RAC-US Online Practice Questions and Answers

After submission to the regulatory authority, a substantial error was found in the application. In order to resolve this issue, what should be done FIRST?

A. Resubmit the entire package.

B. Inform upper management immediately.

C. Contact the legal department and ask them how to proceed.

D. Verify the procedure in the regulation for the corrections.

At the last internal audit, a regulatory affairs professional identified a need for a corrective action for the manufacturing process. Which of the following stakeholders should be notified FIRST?

A. Quality improvement

B. Quality assurance

C. Clinical affairs

D. Regulatory agency

At a recent scientific meeting,Company Y had two booths:

At one booth,Company Y provided brochures on a completed Phase II study.

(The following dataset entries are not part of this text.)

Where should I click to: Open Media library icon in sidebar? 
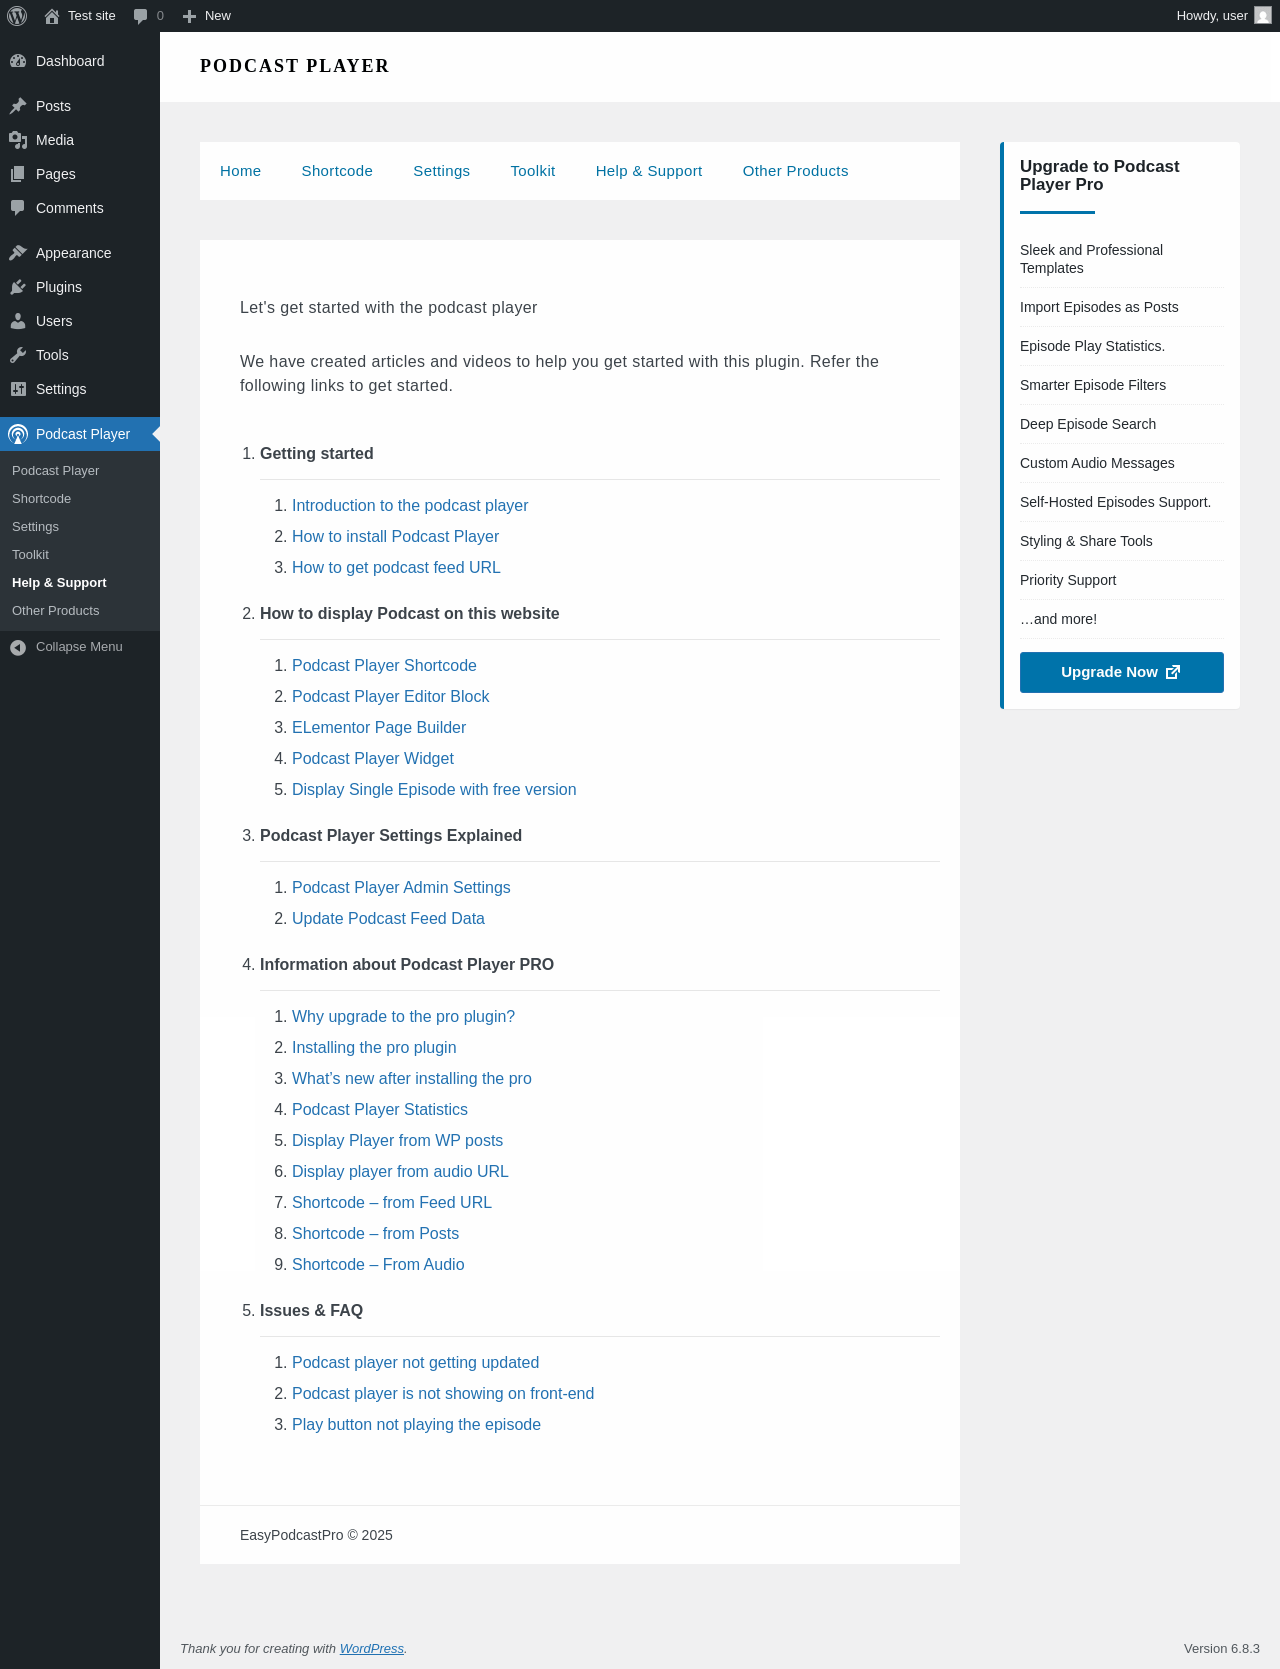[x=18, y=140]
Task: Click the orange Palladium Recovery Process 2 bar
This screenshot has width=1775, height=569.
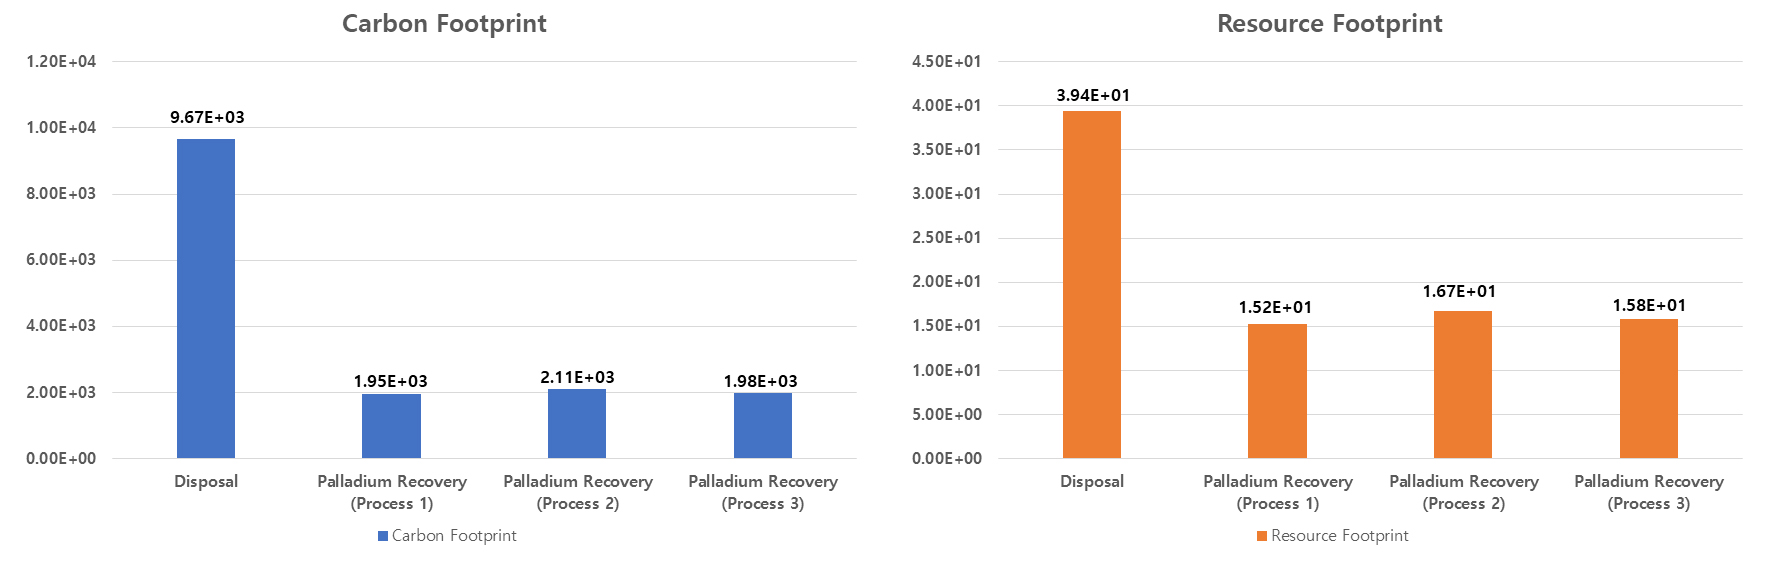Action: (1463, 384)
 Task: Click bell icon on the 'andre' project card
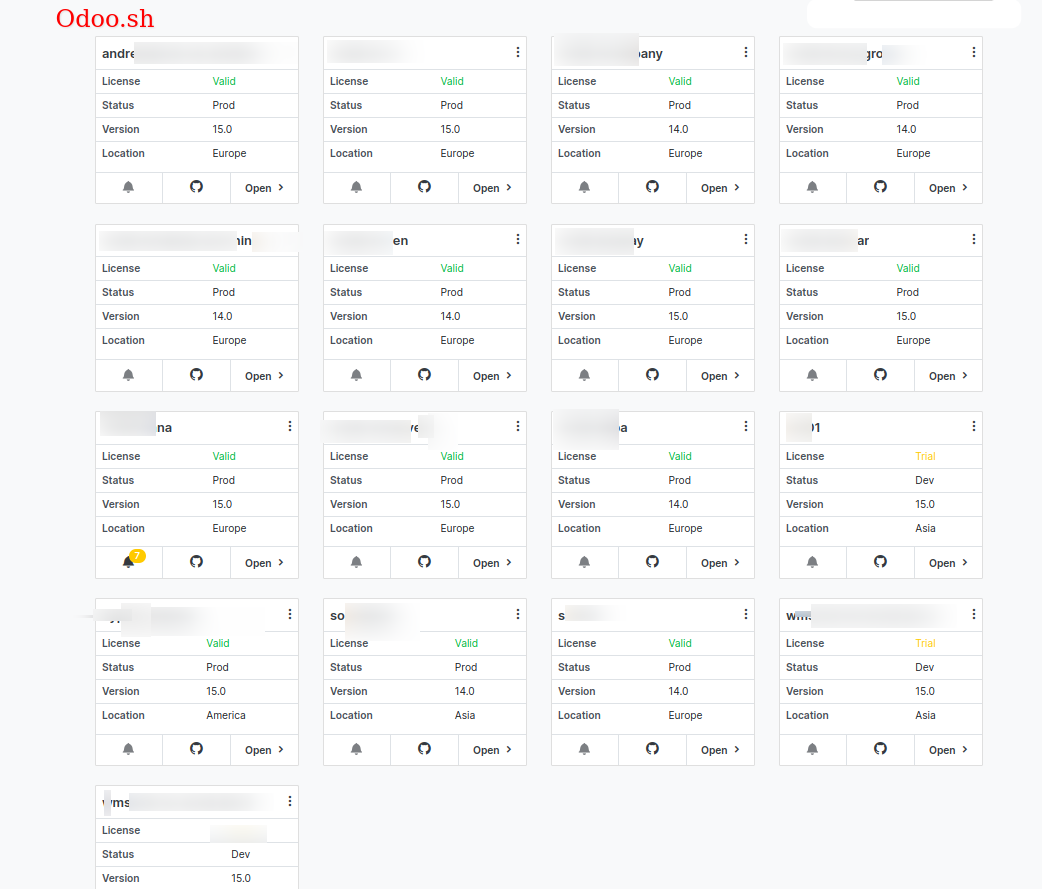(x=128, y=187)
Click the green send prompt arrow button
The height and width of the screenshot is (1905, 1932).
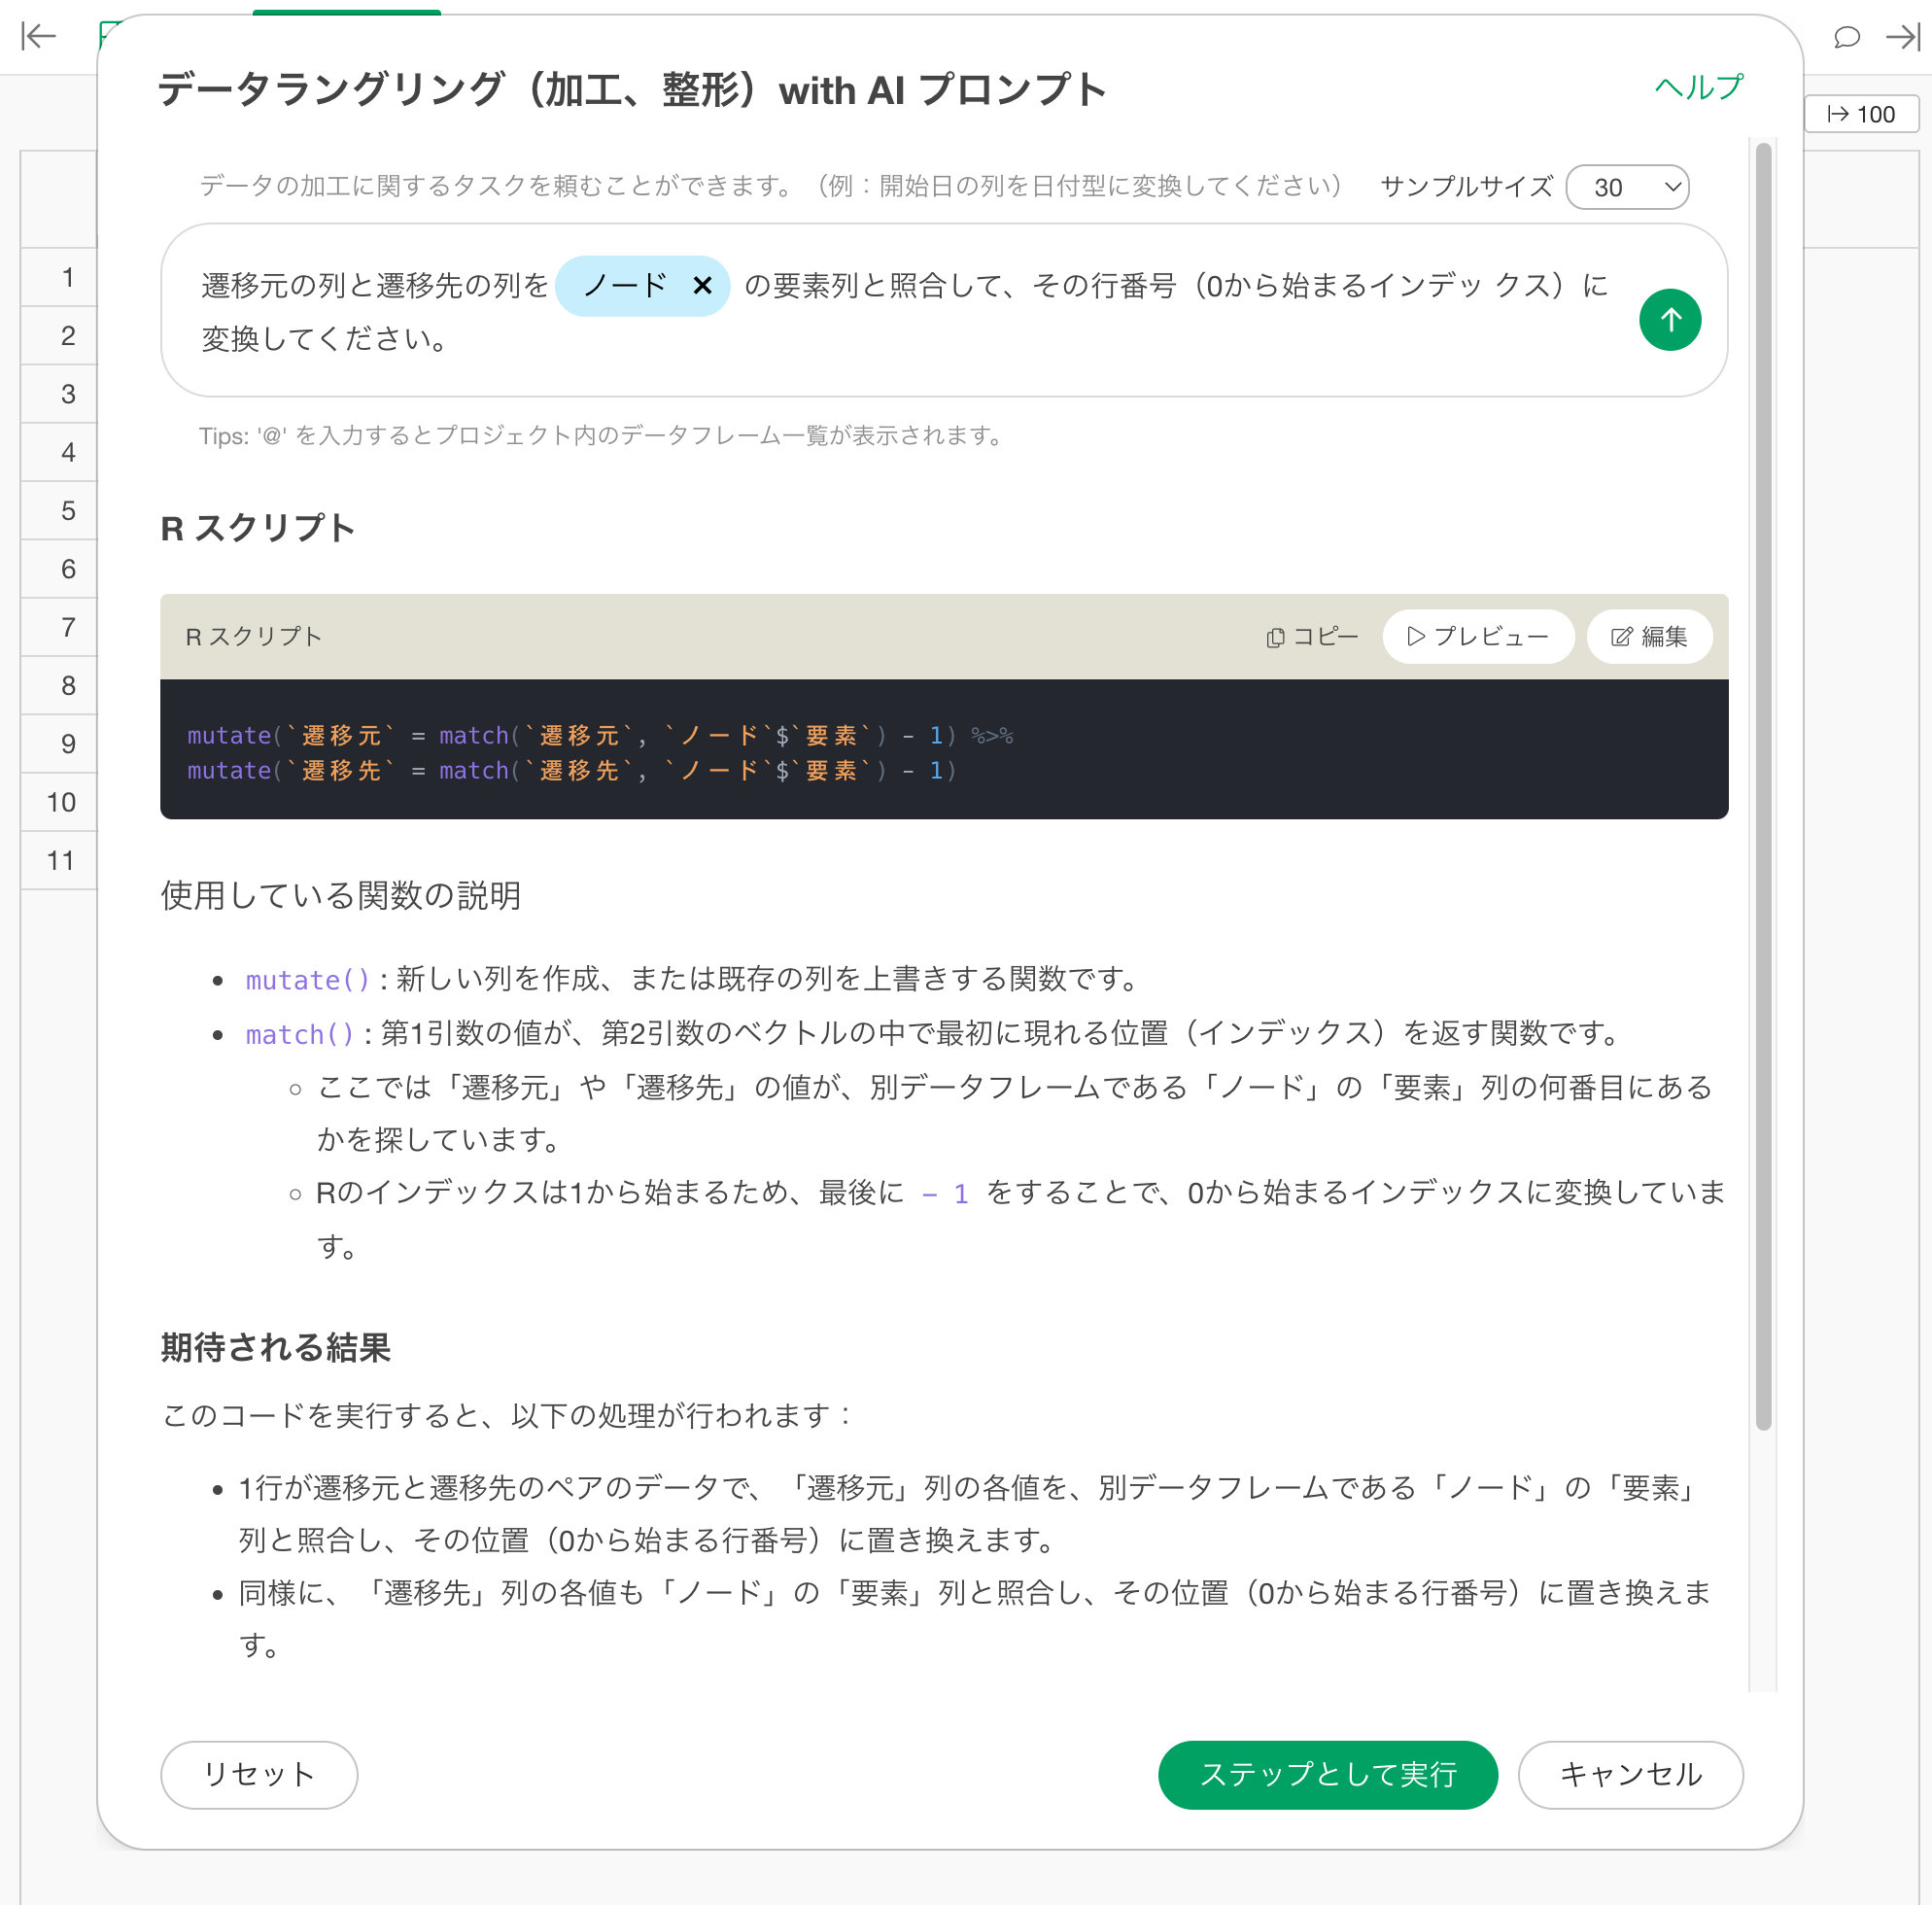coord(1669,320)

In an adjacent booth, Company Y's sales professionals were promoting one of Company Y's marketed products.

A regulatory affairs-professional at Company X sends a letter to a counterpart at Company Y requesting that Company Y stop this practice in the future and demanding a formal response to the letter. How should the regulatory affairs professional at Company Y BEST respond?

A. Acknowledge receipt of the letter in a written response but do nothing further.

B. Inform the legal department of the letter and discuss how to respond.

C. Inform Company X that it has no right to send such a letter and do nothing further.

D. Inform the local regulatory authority of the letter and discuss how to respond.

SOPs for preventive and corrective actions MUST include the procedure to eliminate which of the following?

A. Inadequate training

B. Late and/or incorrect deliverables

C. Causes of non-conformities

D. Adverse environmental impacts

According to ICH, how many stability time points are normally required to establish a two- year shelf life for a product?

A. 3

B. 5

C. 7

D. 9

The API used for an approved drug product conforms to international monograph specifications and local pharmacopeia; however, the international monograph specifications of the API will be changing soon. Which is the most appropriate action for the regulatory affairs professional to take FIRST?

A. Transfer the notice of the upcoming international monograph change to QA for further processing.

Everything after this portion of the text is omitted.